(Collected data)
-.-.-
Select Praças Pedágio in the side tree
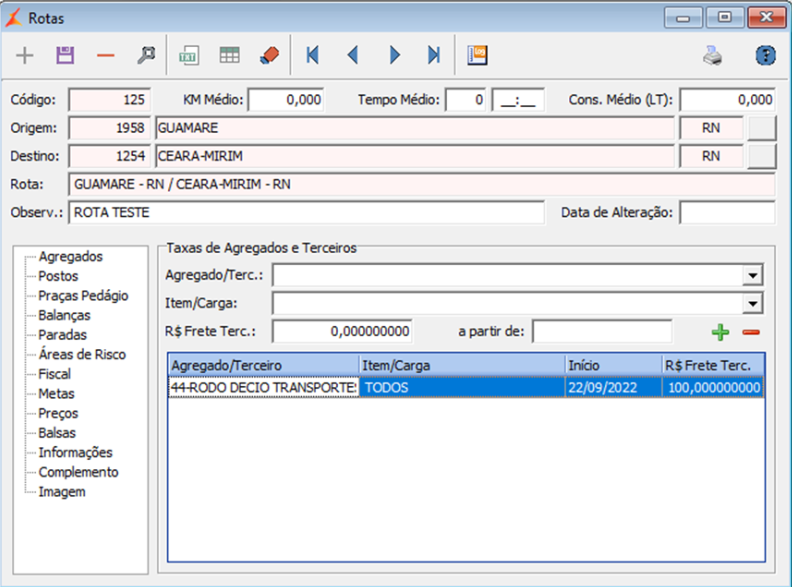The height and width of the screenshot is (587, 792). 83,296
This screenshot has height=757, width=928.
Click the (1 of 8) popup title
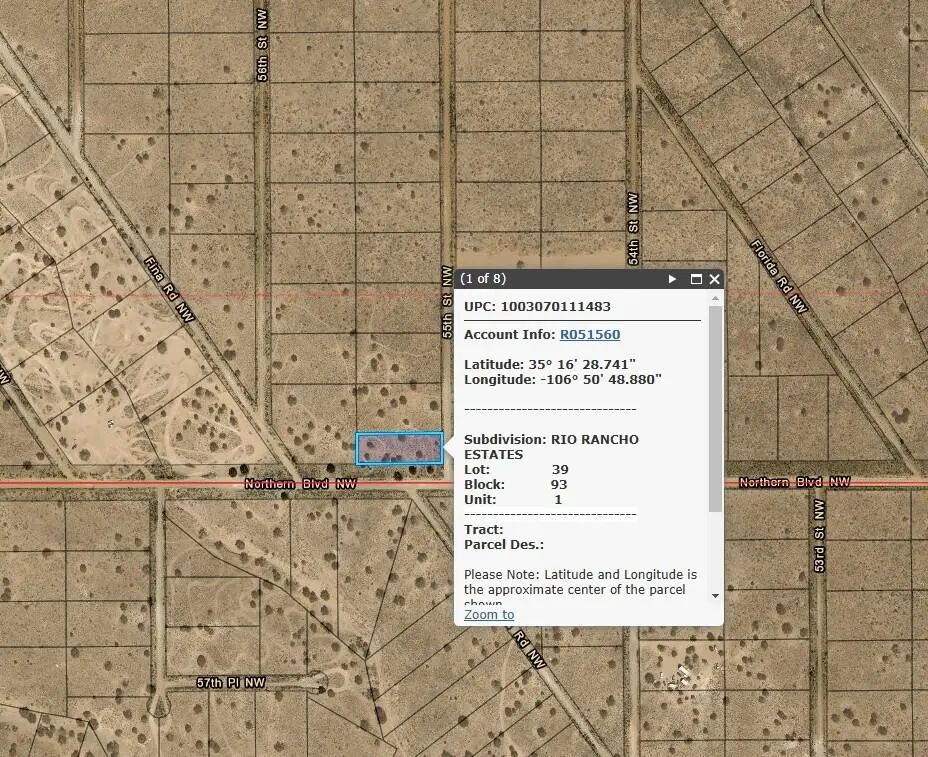[483, 280]
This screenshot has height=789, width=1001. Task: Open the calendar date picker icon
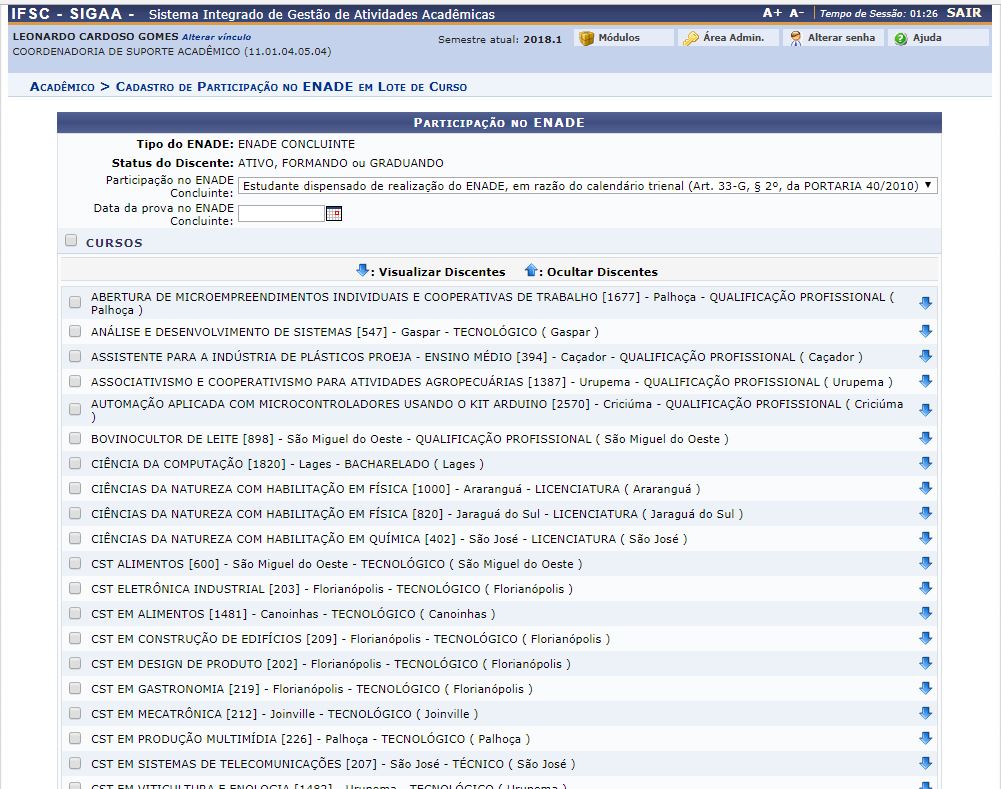coord(334,213)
-.-.-
◆ **EXERCISE DIRECTIONS**
Output nothing except the lines from the one containing "Click the (1 of 8) popup title" through the final line of the entries, repeated exactly and free of pictures.

◆ **ANSWER TO THIS TASK**
Click the (1 of 8) popup title
[483, 280]
This screenshot has height=789, width=1001. Task: Open the calendar date picker icon
coord(334,213)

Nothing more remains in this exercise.